Dry conditions throughout Minnesota increase potential for wildfiresDec 13, 2023 09:56AM ● By Content Editor
Photo: Og Mpango
The Minnesota Department of Natural Resources encourages Minnesotans to use caution and stay aware of wildfire risk. Lack of snow and unusually warm, dry conditions over the next week are likely to increase fire danger in much of Minnesota. Dry, brown grasses and vegetation mean wildfires can start easily and spread quickly; this elevated risk is likely to persist until we have continuous snow cover.
“Don’t be fooled because it’s December. Even with some scattered snow showers, burning vegetative debris is risky right now, especially with temperature increases and windy conditions predicted over the next week,” said Karen Harrison, DNR wildfire prevention specialist. “We are asking people to consider delaying any planned burning until conditions improve.”
Due to drought conditions over the past few years, any fires now have the potential to burn deep into the unusually dry organic soil layer. Deep-burning fires hold heat for days, sometimes months, and could lead to wildfires in the days or weeks ahead.
It is best to wait to burn brush or vegetative debris until there is at least 3 inches of snow cover on the ground.
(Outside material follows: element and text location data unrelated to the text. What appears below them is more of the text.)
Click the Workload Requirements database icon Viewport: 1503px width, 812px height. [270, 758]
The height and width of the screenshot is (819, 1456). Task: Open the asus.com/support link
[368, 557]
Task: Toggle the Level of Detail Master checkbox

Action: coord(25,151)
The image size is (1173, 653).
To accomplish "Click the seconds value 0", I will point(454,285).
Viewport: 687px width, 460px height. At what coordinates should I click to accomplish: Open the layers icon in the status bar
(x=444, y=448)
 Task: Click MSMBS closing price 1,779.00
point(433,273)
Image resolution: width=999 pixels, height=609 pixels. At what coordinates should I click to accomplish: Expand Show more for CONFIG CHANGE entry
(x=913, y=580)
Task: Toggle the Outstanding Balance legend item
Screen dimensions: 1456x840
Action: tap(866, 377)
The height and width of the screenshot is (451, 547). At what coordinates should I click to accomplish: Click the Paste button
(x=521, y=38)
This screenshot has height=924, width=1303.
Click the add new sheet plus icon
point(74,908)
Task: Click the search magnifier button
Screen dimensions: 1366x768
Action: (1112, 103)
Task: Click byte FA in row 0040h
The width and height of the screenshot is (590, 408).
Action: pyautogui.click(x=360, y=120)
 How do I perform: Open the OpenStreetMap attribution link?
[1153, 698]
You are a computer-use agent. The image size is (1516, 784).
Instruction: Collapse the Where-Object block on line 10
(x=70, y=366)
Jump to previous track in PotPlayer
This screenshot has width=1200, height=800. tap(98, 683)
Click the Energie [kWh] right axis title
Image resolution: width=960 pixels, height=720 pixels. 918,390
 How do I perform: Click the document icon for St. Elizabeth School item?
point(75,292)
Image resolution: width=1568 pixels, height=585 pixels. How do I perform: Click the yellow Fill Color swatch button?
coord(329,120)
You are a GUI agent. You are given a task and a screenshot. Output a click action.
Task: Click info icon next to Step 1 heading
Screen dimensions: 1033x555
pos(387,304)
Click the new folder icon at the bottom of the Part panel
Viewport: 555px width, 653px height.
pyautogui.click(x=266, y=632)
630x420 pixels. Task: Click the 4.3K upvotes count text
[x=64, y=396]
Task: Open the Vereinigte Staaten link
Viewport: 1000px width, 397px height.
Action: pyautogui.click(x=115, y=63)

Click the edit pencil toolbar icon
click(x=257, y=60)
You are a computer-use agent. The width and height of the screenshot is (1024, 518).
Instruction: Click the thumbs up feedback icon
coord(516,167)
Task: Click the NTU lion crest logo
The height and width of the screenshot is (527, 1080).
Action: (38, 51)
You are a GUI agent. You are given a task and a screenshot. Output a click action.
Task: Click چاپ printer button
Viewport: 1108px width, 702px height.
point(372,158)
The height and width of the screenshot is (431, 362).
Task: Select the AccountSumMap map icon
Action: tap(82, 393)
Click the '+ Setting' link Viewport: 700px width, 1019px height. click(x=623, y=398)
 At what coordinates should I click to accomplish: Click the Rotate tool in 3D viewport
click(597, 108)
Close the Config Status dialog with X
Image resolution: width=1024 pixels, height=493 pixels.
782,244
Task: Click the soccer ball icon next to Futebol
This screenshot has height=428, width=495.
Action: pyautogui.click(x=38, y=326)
Alternatively, Minnesotans are asked to consider composting, chipping, or transporting materials to a brush collection site as alternatives to burning.
When conditions improve, remember burning permits (mndnr.gov/burnpermit) are required for burning vegetative debris (leaves, branches, woody material, etc.) in piles larger than 3 feet high by 3 feet in diameter until there is at least 3 inches of continuous snow cover. Check current conditions on the DNR fire danger and burning restrictions webpage (mndnr.gov/burnrestrictions). Also, be sure to follow safe debris burning tips (mndnr.gov/wildfire/prevention/debrisburning) to help reduce wildfire risk.